> **EXERCISE DESCRIPTION**
Rewrite the material as a numbered list without blank lines, starting at the line containing "Where should I" and stopping after the line containing "point(32,46)".

> **SOURCE RECORDS**
----
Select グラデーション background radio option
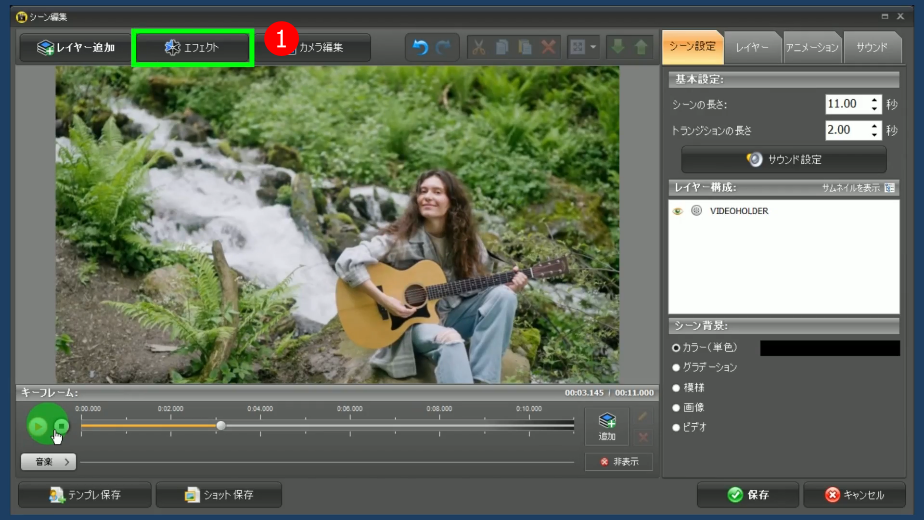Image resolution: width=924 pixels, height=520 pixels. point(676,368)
----
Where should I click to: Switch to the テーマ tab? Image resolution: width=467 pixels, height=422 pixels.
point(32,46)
----
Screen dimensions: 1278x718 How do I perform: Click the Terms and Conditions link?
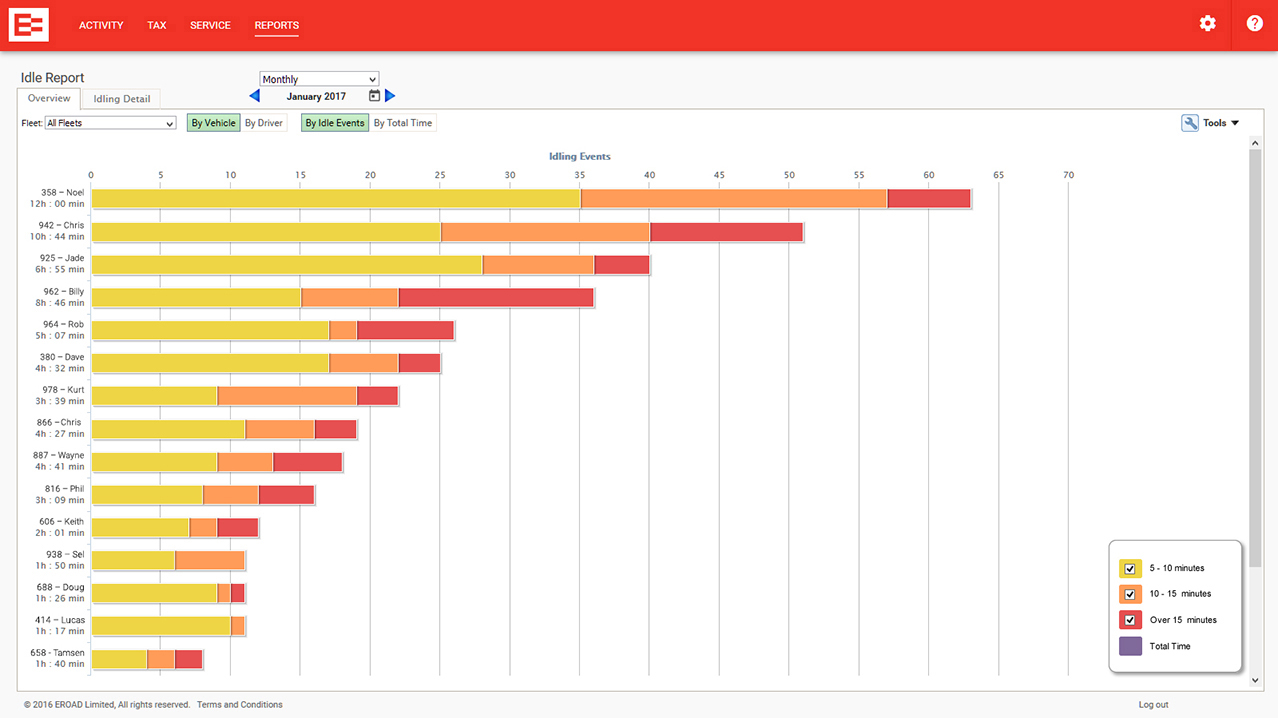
----
> **ANSWER TO THIS EXERCISE**
1. Where should I click to: Switch to the テーマ tab? Image resolution: width=467 pixels, height=422 pixels.
2. point(32,46)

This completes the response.